Tag: 70-pounder Whitworth naval gun
Wikipedia says: The 70-pounder Whitworth naval gun was designed by Joseph Whitworth during the 1860s. It was a rifled muzzle loader and used his hexagonal, rifled-bore design.
The gun used polygonal rifling, a principle invented by Whitworth in 1853. The concept was to use the hexagon to impart a very rapid spin to the projectile.

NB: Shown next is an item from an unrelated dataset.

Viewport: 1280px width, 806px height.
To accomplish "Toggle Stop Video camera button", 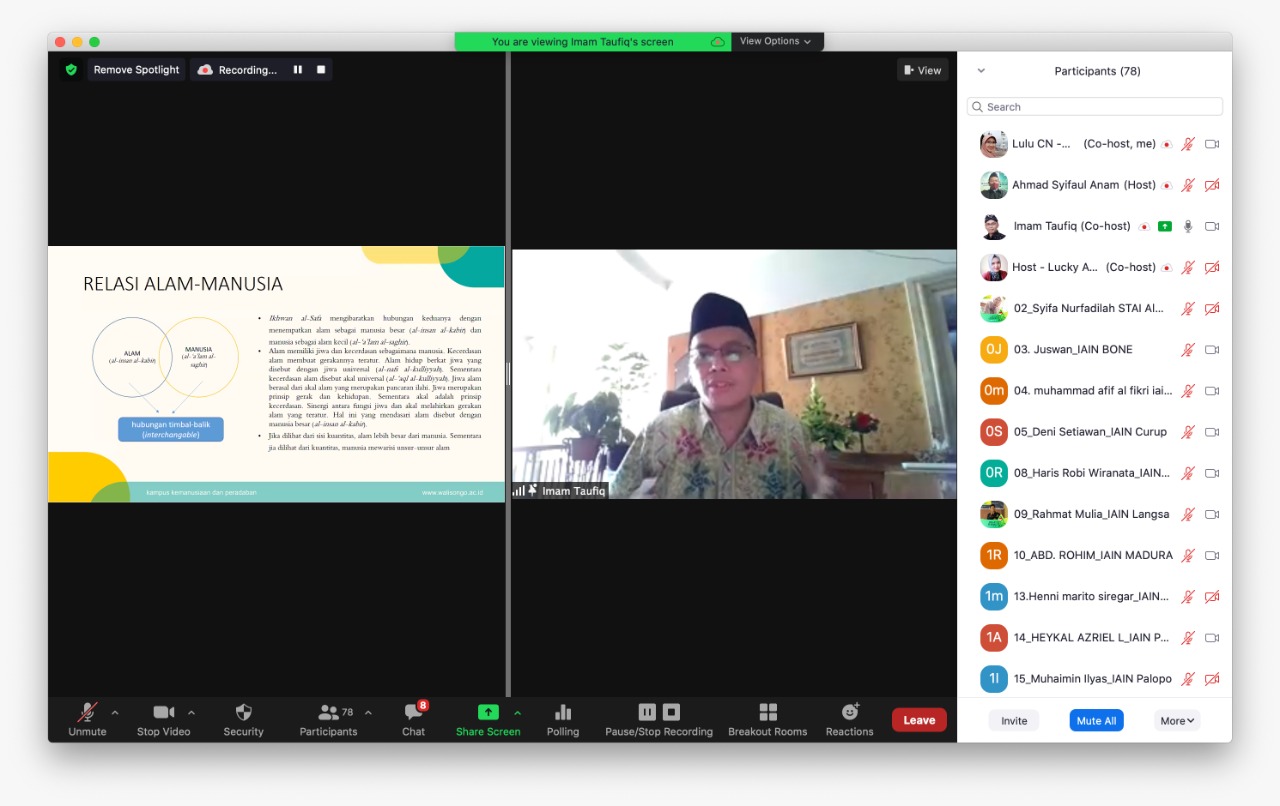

The method of manufacturing the rifling was thus described by the Report of the Armstrong & Whitworth Committee of the British War Office (1866):
[I]t may be described in general terms as a hexagonal bore with a rapid twist, although, strictly speaking, the bore is not hexagonal, but has 24 surfaces. The gun is, in the first instance, bored out cylindrically; a part of this original bore is left in the centre of each side of the hexagon, making six surfaces, then there are the coming out sides of the hexagon which give six more surfaces, and the going in sides giving also six surfaces, and lastly, the rounding off of the angles, which give six more, making 24 surfaces in all.
The projectile was hexagonal to match. The gun was highly accurate at long ranges, but the very precise manufacturing tolerances required a high standard of maintenance by the artillerymen. Wrote Jeff Kinard: “The odd shape of the projectile produced a weird, unnerving shriek as it traveled through the air.”
American civil war
Four guns were captured by the United States Navy on the blockade-runner Princess Royal on 29 January 1863. Two were sent to Morris Island, Charleston, South Carolina to bombard Fort Sumter during the summer of 1863. One gun had a premature detonation that killed four of its crew when trying to ram a projectile home. Another gun was disabled after 111 shots when its inner tube moved back far enough to block the vent.